Antiviral RNAi Restricts DNA Virus Infection in Mammals

Antiviral RNA interference (RNAi) is an established component of mammalian innate immunity, primarily recognized for targeting RNA viruses. However, whether mammalian RNAi can restrict DNA virus infection remains unclear. In this study, we uncover that double-stranded DNA (dsDNA) viruses—poxviruses, including Vaccinia virus (VACV) and Monkeypox virus (MPXV), trigger antiviral RNAi in mammalian cells. During poxvirus infection, viral dsRNAs are derived from bidirectional transcription of the viral DNA genome and elicit Dicer-dependent production of viral siRNAs (vsiRNAs), which predominantly locate to the inverted terminal repeat (ITR) regions at the termini of the poxvirus genome. Depletion of Dicer or mutagenic inactivation of AGO2’s RNA slicing activity enhances the replication of VACV and MPXV. Moreover, sequestration of ITR-derived vsiRNAs by sponge decoys increases VACV replication, attributable to the role of these vsiRNAs in inhibiting the resolution of viral concatemeric DNA genomes into mature monomers. Furthermore, AGO2-deficient cells exhibit more sensitivity to VACV infection compared to STING- or MAVS-deficient cells, suggesting that RNAi is the primary antiviral response in restricting VACV infection in mammalian cells. In VACV-infected mice, Dicer conditional knockout exacerbates disease severity, manifested by increased mortality, exacerbated pulmonary pathology and elevated viral loads. Additionally, treatment with enoxacin, an RNAi enhancer, suppresses VACV replication in an RNAi-dependent manner both in vitro and in vivo. Together, our findings provide evidence for the functional relevance of RNAi in counteracting DNA viruses in mammals and discover an unprecedented role of vsiRNAs involved in poxvirus genome replication.
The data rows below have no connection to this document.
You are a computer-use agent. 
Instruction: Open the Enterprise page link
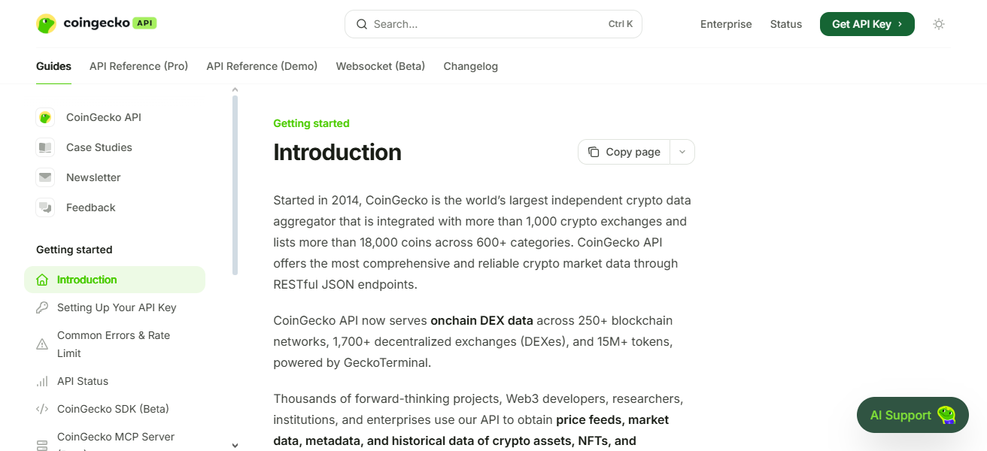click(x=725, y=23)
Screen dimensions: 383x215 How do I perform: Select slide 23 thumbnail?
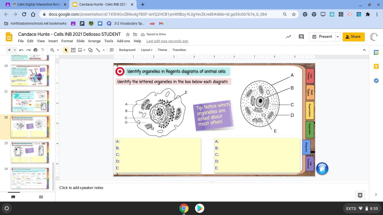(30, 153)
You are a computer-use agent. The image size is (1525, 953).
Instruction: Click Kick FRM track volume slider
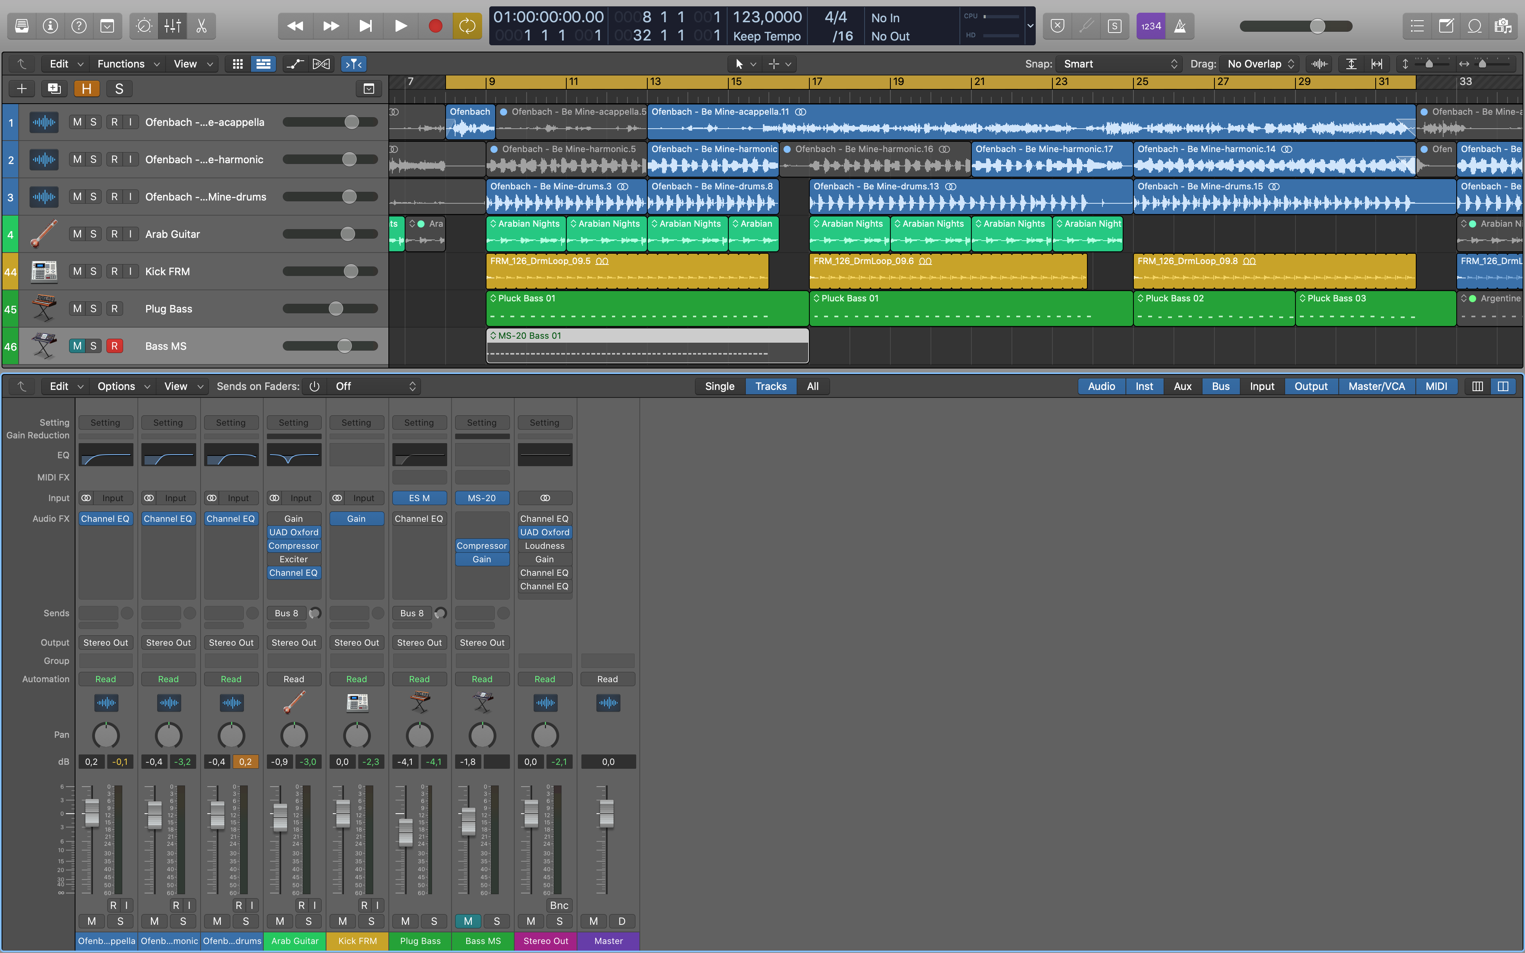pyautogui.click(x=350, y=272)
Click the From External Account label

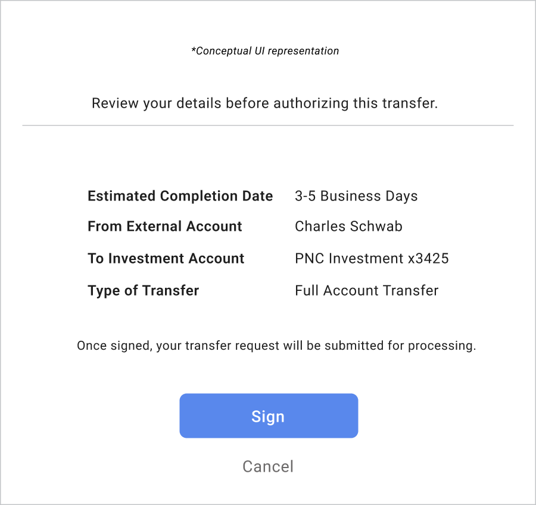pos(165,227)
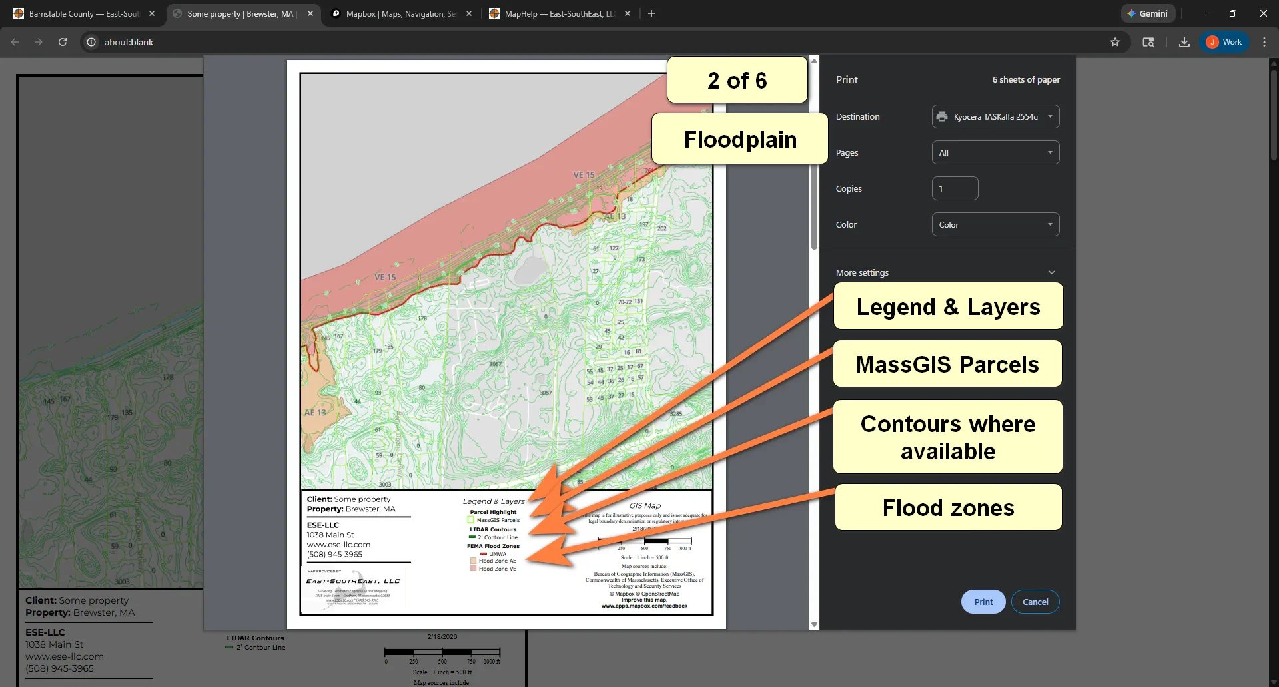Cancel the print job
Screen dimensions: 1279x687
click(x=1035, y=601)
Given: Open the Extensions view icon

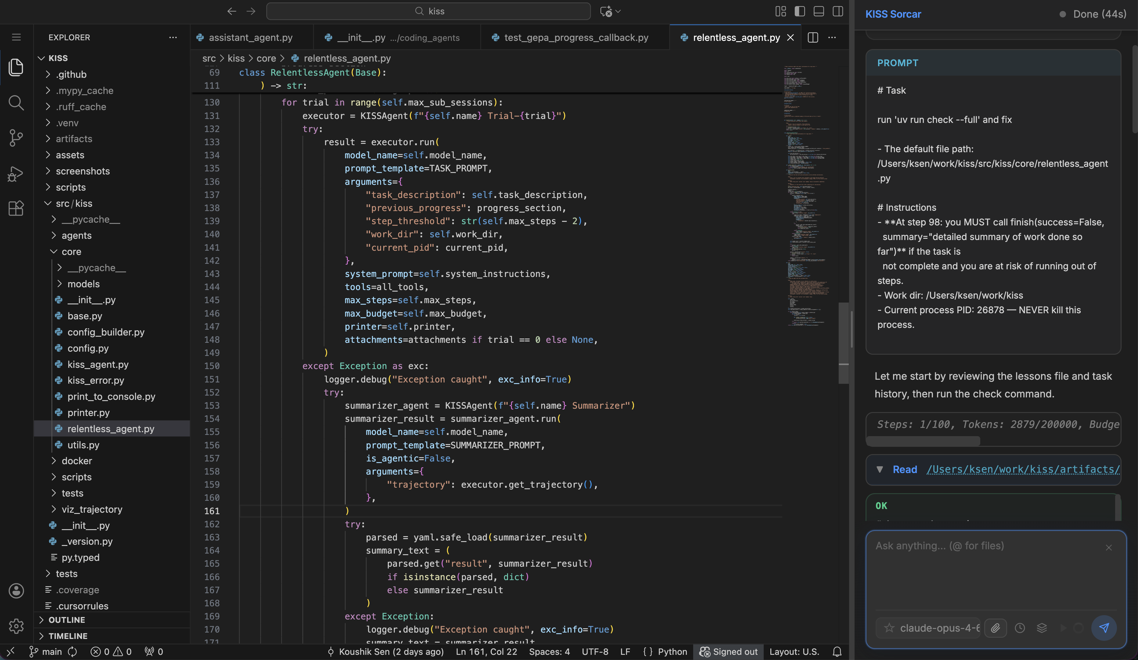Looking at the screenshot, I should point(16,208).
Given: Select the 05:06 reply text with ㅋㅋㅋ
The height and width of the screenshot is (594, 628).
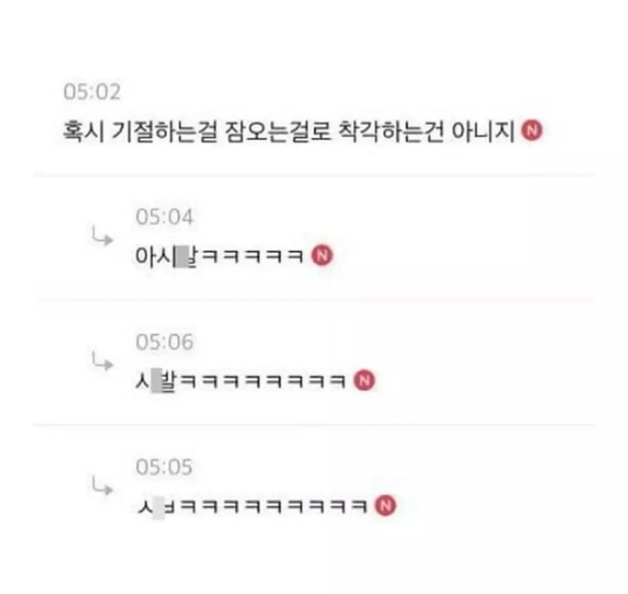Looking at the screenshot, I should pyautogui.click(x=241, y=381).
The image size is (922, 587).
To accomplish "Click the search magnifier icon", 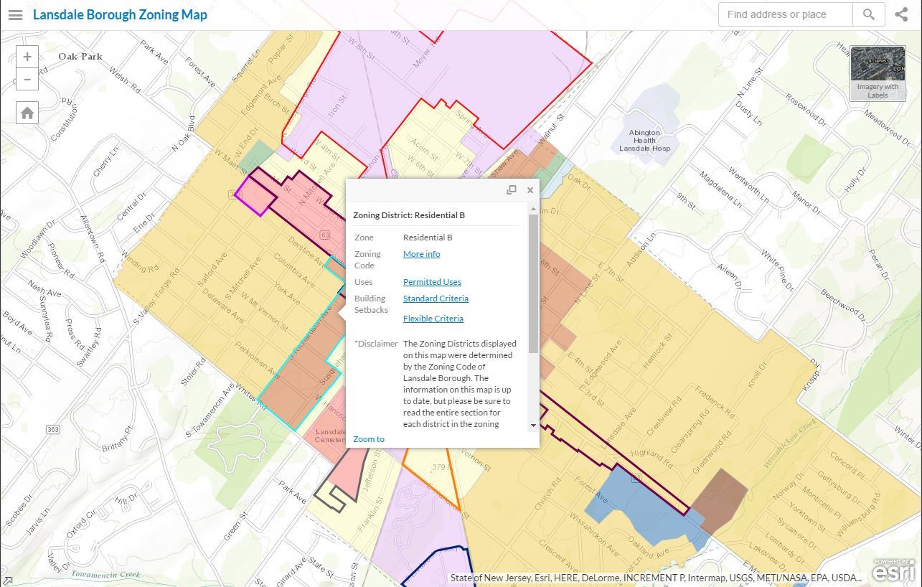I will click(x=867, y=14).
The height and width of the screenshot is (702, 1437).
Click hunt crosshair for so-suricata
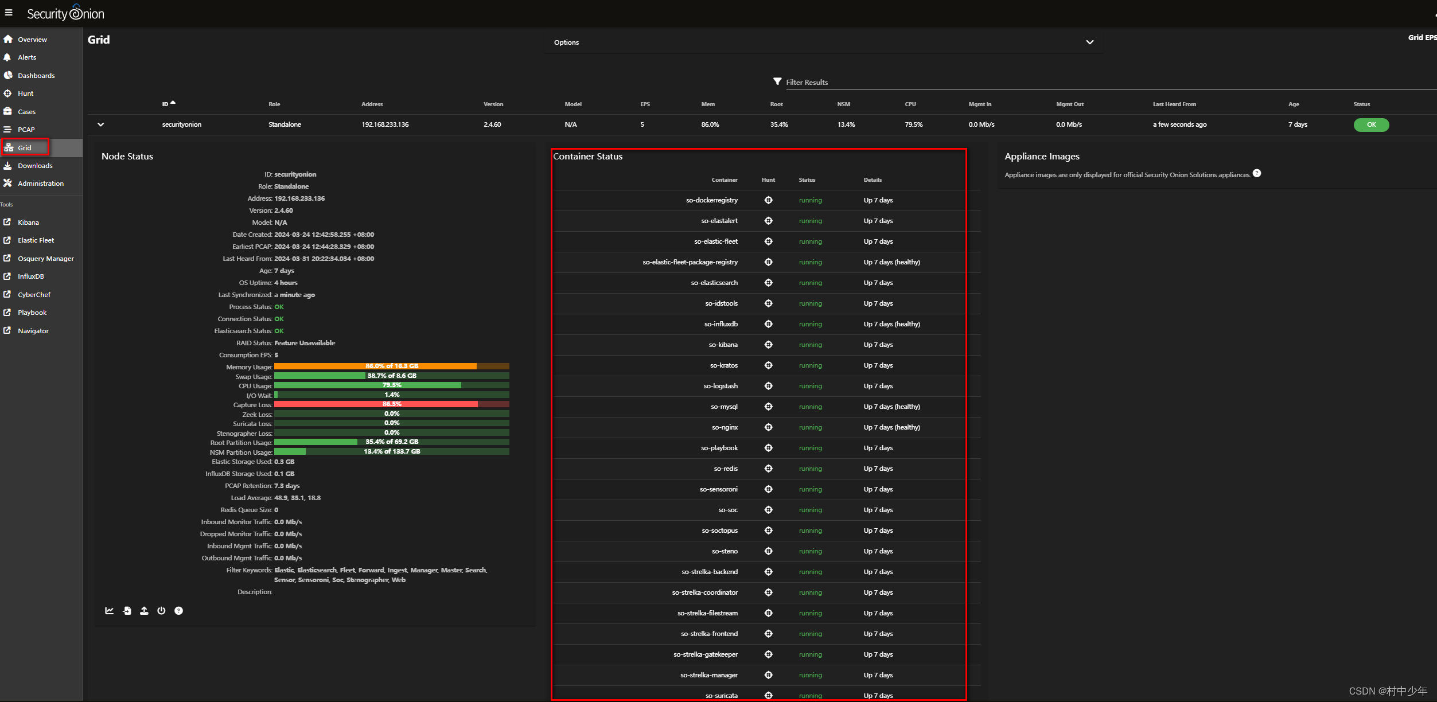768,695
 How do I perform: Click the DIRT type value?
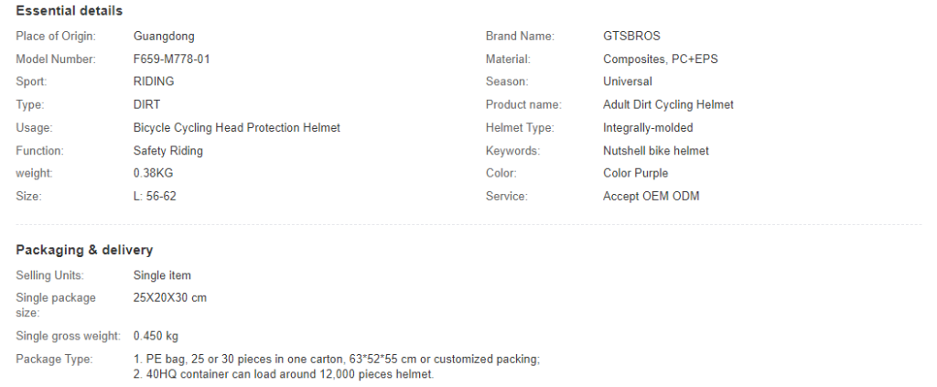click(x=146, y=104)
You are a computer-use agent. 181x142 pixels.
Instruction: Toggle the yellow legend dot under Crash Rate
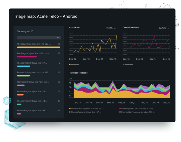[x=70, y=64]
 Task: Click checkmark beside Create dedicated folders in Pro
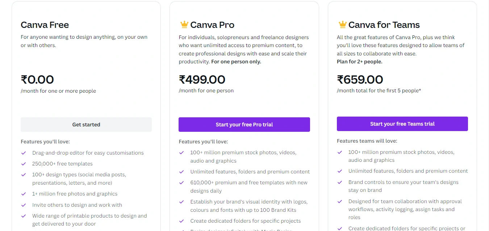181,221
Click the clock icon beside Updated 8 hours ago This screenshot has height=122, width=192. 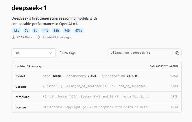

抗病毒RNA干扰（RNAi）是哺乳动物先天免疫中公认的组成部分，其主要功能为靶向RNA病毒。然而，哺乳动物RNAi是否能够限制DNA病毒感染，目前仍不明确。本研究发现，双链DNA（dsDNA）病毒——包括痘苗病毒（VACV）与猴痘病毒（MPXV）在内的痘病毒——可在哺乳动物细胞中诱导抗病毒RNAi。在痘病毒感染过程中，病毒双链RNA源自病毒DNA基因组的双向转录，并经Dicer依赖的途径生成病毒小干扰RNA（vsiRNAs），这类vsiRNAs主要定位于痘病毒基因组末端的反向末端重复序列（ITR）区域。敲低Dicer或诱变灭活AGO2的RNA剪切活性，均可增强痘苗病毒与猴痘病毒的复制能力。此外，通过RNA海绵诱饵捕获ITR来源的vsiRNAs，可促进痘苗病毒的复制，这一现象归因于此类vsiRNAs能够抑制病毒串联DNA基因组裂解为成熟单体的过程。与STING缺陷型或MAVS缺陷型细胞相比，AGO2缺陷型细胞对痘苗病毒感染的敏感性更高，这表明RNAi是哺乳动物细胞中限制痘苗病毒感染的主要抗病毒应答通路。在感染痘苗病毒的小鼠体内，条件性敲除Dicer会加剧疾病严重程度，表现为死亡率升高、肺部病理损伤加重以及病毒载量上升。此外，恩诺沙星——一种RNAi增强剂——可通过RNAi依赖的方式，在体外与体内均抑制痘苗病毒的复制。综上，本研究的发现证实了RNAi在哺乳动物体内拮抗DNA病毒的功能相关性，并揭示了vsiRNAs在痘病毒基因组复制中前所未有的作用。